The task:
Could you return every line of the records below that contains the word "avatar"?

Data for analysis:
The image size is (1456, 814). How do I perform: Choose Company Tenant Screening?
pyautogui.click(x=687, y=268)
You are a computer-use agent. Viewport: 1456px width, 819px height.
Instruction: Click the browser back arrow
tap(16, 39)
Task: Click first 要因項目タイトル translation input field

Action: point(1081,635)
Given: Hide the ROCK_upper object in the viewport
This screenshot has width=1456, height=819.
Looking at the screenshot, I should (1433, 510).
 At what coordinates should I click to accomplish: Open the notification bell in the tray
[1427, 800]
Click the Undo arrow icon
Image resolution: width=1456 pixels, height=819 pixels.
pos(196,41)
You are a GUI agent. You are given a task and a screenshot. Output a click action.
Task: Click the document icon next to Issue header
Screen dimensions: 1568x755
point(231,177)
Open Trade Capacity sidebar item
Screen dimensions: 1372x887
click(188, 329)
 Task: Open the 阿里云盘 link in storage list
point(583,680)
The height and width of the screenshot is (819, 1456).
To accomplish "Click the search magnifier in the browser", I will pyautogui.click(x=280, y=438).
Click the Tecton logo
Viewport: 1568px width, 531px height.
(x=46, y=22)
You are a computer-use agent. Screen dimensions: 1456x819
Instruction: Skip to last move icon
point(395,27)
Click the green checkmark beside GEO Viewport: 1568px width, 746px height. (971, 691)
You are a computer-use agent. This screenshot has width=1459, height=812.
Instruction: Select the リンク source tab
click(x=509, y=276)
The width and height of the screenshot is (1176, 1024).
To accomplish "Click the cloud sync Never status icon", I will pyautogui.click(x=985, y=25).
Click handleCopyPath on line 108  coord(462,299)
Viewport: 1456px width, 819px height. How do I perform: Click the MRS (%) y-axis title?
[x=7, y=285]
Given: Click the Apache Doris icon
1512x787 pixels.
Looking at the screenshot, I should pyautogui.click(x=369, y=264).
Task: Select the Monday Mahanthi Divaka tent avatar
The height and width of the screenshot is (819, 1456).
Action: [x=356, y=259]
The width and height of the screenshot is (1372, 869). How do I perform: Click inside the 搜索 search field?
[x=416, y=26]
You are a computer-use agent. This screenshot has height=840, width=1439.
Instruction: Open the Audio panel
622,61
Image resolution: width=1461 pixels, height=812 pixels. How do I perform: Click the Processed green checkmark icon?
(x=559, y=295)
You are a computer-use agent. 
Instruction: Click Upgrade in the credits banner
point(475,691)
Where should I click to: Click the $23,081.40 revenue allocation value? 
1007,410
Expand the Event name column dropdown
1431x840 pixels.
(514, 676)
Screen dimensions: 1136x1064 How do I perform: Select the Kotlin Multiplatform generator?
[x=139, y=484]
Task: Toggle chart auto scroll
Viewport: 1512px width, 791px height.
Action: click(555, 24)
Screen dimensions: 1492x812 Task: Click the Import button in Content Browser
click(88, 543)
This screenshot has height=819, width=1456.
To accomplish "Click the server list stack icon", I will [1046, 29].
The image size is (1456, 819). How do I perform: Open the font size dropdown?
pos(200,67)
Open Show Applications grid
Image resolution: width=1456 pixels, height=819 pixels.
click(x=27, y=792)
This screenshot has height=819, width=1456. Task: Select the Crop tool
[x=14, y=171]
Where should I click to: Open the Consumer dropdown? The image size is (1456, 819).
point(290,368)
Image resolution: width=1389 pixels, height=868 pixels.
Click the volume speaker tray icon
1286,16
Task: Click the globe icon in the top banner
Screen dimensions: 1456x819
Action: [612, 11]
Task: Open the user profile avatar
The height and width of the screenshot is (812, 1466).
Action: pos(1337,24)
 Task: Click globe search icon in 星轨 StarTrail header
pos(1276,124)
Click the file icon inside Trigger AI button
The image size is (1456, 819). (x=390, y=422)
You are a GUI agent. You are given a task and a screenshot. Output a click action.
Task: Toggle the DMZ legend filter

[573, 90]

Result:
Task: Select the Monday Mahanthi Divaka tent avatar
Task: Open the user profile avatar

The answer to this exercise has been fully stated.